Es war eine schlichte Übung, wie der erfahrene Feuerwehrmann sie schon unzählige Male absolviert hat. Doch dieses Mal endete sie für ihn tragisch. Am frühen Dienstagnachmittag war der speziell ausgebildete Höhenretter vom Schlauchturm bei der Feuerwache Südstadt gestürzt – aus 8,35 Metern Höhe.

Einmal im Monat macht die Höhenrettung der Feuerwehr so eine Übung, erklärt der Chef der Leitstelle, Stefan Kieckhöfer. Vier Männer, ein 40-, ein 53-, ein 43-Jähriger und der 52-Jährige, probten zusammen das Auf- und Absteigen, sagt Isabel Wenzel, Sprecherin des Polizeipräsidiums. Der 52-Jährige stieg von unten auf, befestigt an einem Sicherheits- und einem Kletterseil. Beide waren, geführt durch ein Fenster, im zweiten Obergeschoss festgeknotet. Der Feuerwehrmann hatte es fast erreicht. Drinnen wollten seine drei Kollegen über eine Treppe im Haus nach oben gelangen. „Dafür mussten sie die Seile auf Hüfthöhe übersteigen“, sagt Wenzel. Dann das Unglück: An seiner Koppel, seinem Gürtel, trug der 43-Jährige ein 20 Zentimeter langes Gurtmesser, eine kleine Klinge eingefasst in einen sich verengenden Plastikmantel. Beim Übersteigen verfingen sich darin die beiden dynamischen Seile. Sie gingen mit einem glatten Schnitt entzwei. Der 52-Jährige stürzte aus dem zweiten Stock auf den Boden – um 14.27 Uhr. Rettungswagen und Notarzt rückten innerhalb weniger Minuten an. Der Mann überlebte schwer verletzt und kam ins Uniklinikum. Um 14.41 Uhr rückte die Polizei an, sicherte Spuren, sprach mit Zeugen. „Wir gehen zum jetzigen Zeitpunkt von einer fahrlässigen Handlung aus“, sagt Wenzel – von einem Unfall. Die Ermittlung wegen fahrlässiger Körperverletzung läuft.

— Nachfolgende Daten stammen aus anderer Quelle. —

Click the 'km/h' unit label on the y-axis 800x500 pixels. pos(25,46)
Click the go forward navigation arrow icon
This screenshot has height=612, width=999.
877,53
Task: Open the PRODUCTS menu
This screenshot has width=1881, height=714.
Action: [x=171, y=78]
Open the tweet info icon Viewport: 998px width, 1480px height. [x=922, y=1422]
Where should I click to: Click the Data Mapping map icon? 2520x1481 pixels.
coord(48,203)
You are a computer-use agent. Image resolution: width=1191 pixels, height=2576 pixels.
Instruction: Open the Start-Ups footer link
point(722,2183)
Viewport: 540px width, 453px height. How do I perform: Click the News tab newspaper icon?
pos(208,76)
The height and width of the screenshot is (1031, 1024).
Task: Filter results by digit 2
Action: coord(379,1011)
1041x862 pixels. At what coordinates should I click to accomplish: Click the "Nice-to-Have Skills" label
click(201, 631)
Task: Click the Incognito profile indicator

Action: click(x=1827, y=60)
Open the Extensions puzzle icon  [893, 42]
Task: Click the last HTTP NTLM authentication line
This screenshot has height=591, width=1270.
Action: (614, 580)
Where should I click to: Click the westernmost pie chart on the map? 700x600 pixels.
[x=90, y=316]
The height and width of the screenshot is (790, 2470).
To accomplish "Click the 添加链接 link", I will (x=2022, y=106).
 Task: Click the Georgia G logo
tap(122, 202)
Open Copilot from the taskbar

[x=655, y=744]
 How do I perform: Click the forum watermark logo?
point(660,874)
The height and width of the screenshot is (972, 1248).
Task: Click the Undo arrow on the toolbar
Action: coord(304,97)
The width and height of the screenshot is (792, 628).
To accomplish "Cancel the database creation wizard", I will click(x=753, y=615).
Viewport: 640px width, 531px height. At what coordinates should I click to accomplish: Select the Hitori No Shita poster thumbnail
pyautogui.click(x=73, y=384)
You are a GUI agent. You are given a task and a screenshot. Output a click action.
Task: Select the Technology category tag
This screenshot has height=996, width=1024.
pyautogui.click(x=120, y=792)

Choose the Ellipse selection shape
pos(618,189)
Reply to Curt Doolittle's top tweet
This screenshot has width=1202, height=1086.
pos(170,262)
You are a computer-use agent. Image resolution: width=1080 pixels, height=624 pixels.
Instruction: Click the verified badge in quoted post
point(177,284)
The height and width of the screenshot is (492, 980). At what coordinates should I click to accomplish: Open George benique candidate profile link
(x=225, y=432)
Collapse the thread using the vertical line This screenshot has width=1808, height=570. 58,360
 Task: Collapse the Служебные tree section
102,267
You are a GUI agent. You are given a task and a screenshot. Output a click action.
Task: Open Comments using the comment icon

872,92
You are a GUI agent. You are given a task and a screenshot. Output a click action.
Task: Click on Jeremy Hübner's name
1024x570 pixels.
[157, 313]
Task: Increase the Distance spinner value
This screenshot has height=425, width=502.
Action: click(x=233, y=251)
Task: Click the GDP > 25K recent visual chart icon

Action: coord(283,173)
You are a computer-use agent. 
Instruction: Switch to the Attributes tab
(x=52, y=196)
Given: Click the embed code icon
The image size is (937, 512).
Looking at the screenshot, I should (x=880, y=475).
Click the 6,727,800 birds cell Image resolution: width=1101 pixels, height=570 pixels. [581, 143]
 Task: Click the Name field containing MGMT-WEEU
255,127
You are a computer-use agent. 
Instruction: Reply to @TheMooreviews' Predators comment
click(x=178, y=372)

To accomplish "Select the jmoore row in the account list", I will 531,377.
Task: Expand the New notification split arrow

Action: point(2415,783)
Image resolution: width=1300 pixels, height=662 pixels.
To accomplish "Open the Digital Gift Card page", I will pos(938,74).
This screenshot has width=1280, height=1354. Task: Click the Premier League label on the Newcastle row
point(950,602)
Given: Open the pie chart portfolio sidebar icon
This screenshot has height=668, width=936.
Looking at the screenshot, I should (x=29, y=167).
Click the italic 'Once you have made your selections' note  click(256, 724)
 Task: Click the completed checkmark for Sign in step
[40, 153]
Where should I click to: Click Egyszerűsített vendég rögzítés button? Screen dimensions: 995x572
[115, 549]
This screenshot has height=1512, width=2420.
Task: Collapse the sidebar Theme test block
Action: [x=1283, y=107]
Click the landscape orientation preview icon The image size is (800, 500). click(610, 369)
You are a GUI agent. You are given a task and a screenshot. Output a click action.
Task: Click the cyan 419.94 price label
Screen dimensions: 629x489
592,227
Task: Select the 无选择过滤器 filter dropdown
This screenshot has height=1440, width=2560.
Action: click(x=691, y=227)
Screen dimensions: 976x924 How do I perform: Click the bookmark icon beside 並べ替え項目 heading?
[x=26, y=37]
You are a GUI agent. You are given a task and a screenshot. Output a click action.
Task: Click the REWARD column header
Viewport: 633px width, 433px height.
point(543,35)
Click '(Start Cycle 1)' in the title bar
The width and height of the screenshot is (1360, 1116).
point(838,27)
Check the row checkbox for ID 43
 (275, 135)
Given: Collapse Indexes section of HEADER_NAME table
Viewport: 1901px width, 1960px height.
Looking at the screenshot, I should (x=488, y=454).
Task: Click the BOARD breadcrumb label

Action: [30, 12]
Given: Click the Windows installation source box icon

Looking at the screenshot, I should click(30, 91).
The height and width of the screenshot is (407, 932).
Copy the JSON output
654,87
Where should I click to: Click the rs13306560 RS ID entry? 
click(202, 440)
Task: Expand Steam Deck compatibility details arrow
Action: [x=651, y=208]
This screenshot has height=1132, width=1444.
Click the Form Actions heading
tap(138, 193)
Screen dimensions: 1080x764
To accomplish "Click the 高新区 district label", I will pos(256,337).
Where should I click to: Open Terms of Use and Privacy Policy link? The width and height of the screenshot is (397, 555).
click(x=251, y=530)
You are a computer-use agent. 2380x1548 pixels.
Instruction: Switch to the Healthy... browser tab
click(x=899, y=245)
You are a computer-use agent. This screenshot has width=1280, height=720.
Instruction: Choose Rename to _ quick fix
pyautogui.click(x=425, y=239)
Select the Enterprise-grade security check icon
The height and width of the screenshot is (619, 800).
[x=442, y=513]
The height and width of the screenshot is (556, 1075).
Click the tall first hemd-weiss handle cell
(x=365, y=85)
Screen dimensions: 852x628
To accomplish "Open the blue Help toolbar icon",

Die Fragen, die sich die Polizei stellt, stellt sich auch der zuständige Senator Chris Müller (SPD): Darf so ein Messer bei einer Übung offen am Gurt getragen werden, wurde es so getragen, dürfen die Seile überstiegen werden? Die Dekra und der Arbeitsschutz des Landesamtes für Gesundheit und Soziales waren auch vor Ort, um das und die Umstände zu klären. „Für solche Übungen gibt es Regelungsbedarf“, sagt Müller. Die Sicherheit müsse an erster Stelle kommen. „Dienstanweisungen und neue Vorschriften müssen folgen“, sagt Kieckhöfer.

Dennoch ist das Unglück ein Einzelfall: „In dieser Form ist so was noch nie passiert“, weiß Jürgen Kalweit von der Präventionsabteilung der Feuerwehrunfallkasse für MV, Hamburg und Schleswig-Holstein. Die Sicherheitsstufe der Höhenretter sei sehr hoch. Nicht jede Kommune habe so eine Truppe und nicht jeder Feuerwehrmann könne Höhenretter werden. Der 52-Jährige sei der erfahrenste seines Teams. Ihm gehe es den Umständen entsprechend gut, sagt Müller. Seine Ehefrau wurde gleich nach dem Unfall von der Feuerwehr zu ihm in die Klinik gebracht. Er ist ansprechbar, hat aber noch keine Aussage gemacht. Müller: „Die drei anderen Beamten haben wir außer Dienst genommen und betreuen lassen“ – psychologisch.